Betrifft: Schopenhauer und Ihre Glosse "Starrsinn" (hal) im Wirtschaftsteil, 29.4.1996

Sehr geehrte Damen und Herren,

das hat Arthur Schopenhauer nun wirklich nicht verdient, daß sein Werk "Die Welt als Wille und  Vorstellung" als Beispiel für die "deutsche Eigenschaft, sich die Dinge so zurechtzudenken, wie man sie gerne hätte", herhalten muß. So aber leider geschehen in Ihrer Glosse "Starrsinn" zu den Streiks gegen die Verlängerung der Ladenschlußzeiten (FAZ vom 29.4.96). Gerade Schopenhauer hat zeit seines Lebens gegen das Unwesen angekämpft, die Welt nur aus abstrakten Begriffen und logischen Schlußfolgerungen erklären zu wollen. Die Philosophen haben ihm das lange übel genommen und ihn darum in die Ecke gestellt. Aber lassen wir Schopenhauer selbst zu Wort kommen. Ich zitiere aus dem zweiten Band der Parerga und Paralipomena "Über die Erziehung": "Der Natur unseres Intellekts zufolge sollen die Begriffe durch Abstraktion aus den Anschauungen entstehn, mithin diese früher dasein, als jene. [...] Dem Gesagten zufolge wäre der Hauptpunkt in der Erziehung, daß die Bekanntschaft mit der Welt [...] vom rechten Ende angefangen werde.

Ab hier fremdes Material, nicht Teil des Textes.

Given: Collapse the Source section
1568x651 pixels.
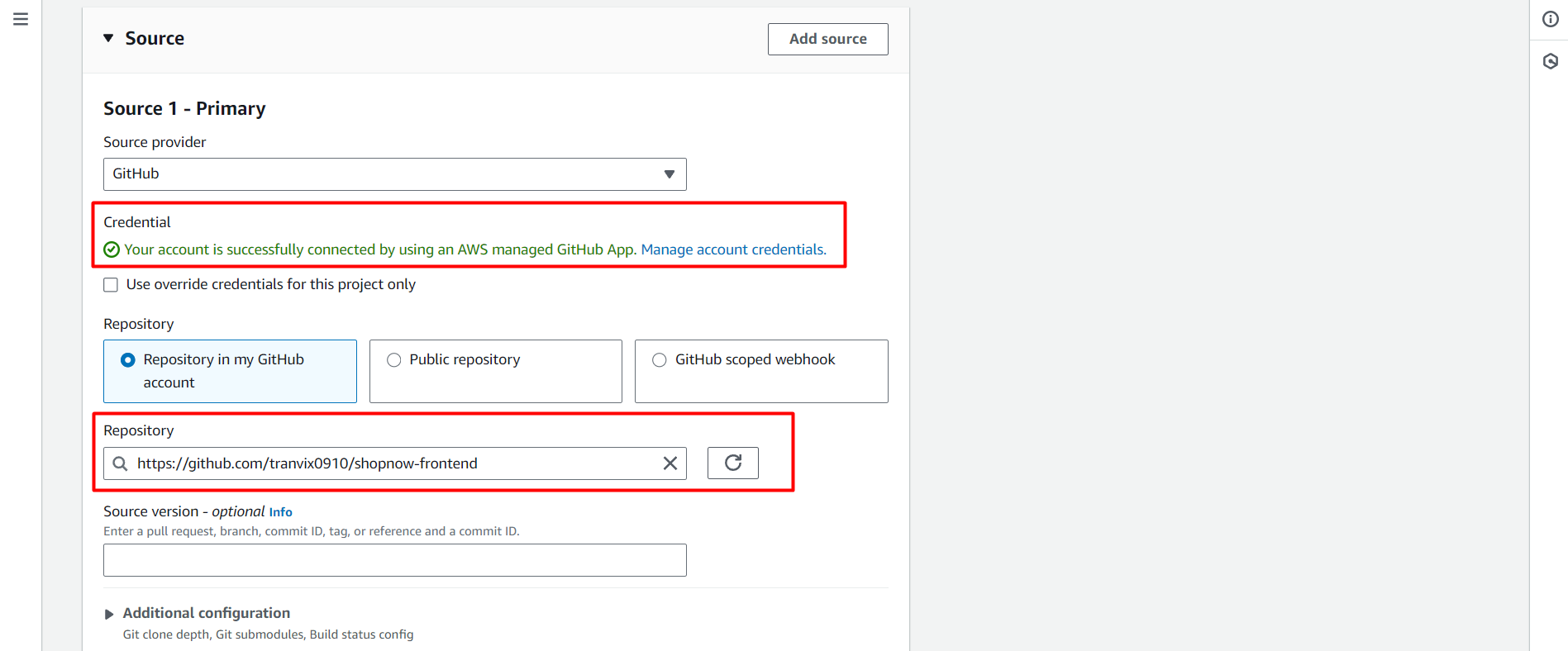Looking at the screenshot, I should pyautogui.click(x=108, y=38).

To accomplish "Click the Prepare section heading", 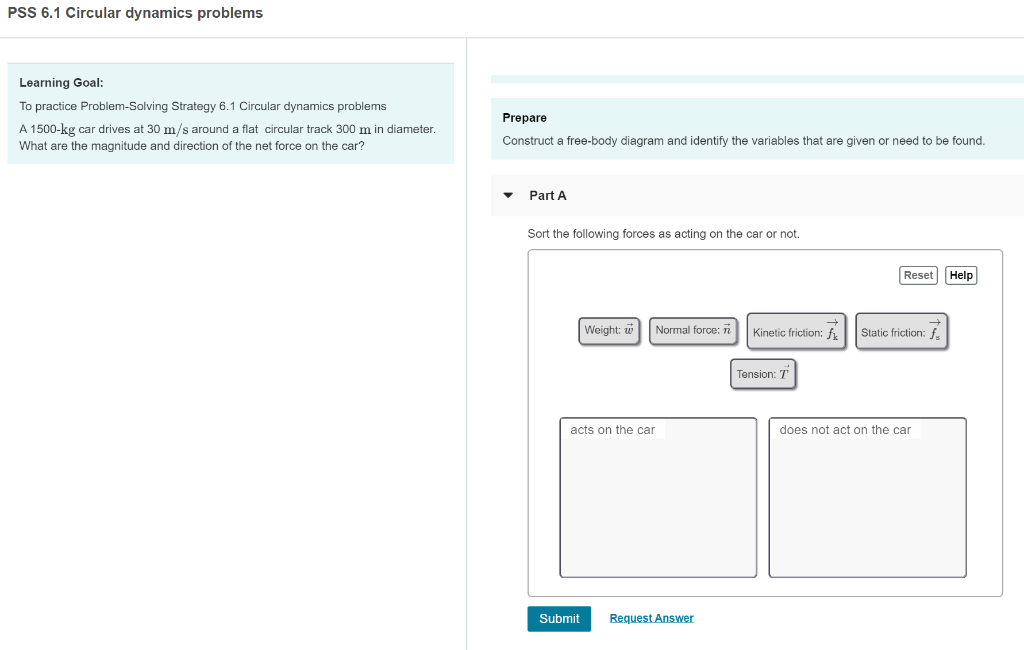I will [x=522, y=117].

Dies aber beruht, [...] hauptsächlich darauf, daß in jeder Sache die Anschauung dem Begriffe vorhergehe, ferner der engere Begriff dem weiteren [...]. Sobald aber in dieser Reihe etwas übersprungen ist, entstehn mangelhafte, und aus diesen falsche Begriffe und endlich eine auf individuelle Art verschrobene Weltansicht, wie fast jeder sie lange Zeit, die meisten auf immer, im Kopf herumträgt. [...] Bei der künstlichen Erziehung wird, durch Vorsagen, Lehren und Lesen, der Kopf voll Begriffe gepfropft, bevor noch irgendeine ausgebreitete Bekanntschaft mit der anschaulichen Welt daist. Die Anschauungen zu allen jenen Begriffen soll nun die Erfahrung nachbringen: bis dahin aber werden dieselben falsch angewendet und demnach die Dinge und Menschen falsch beurteilt, falsch gesehn, falsch behandelt."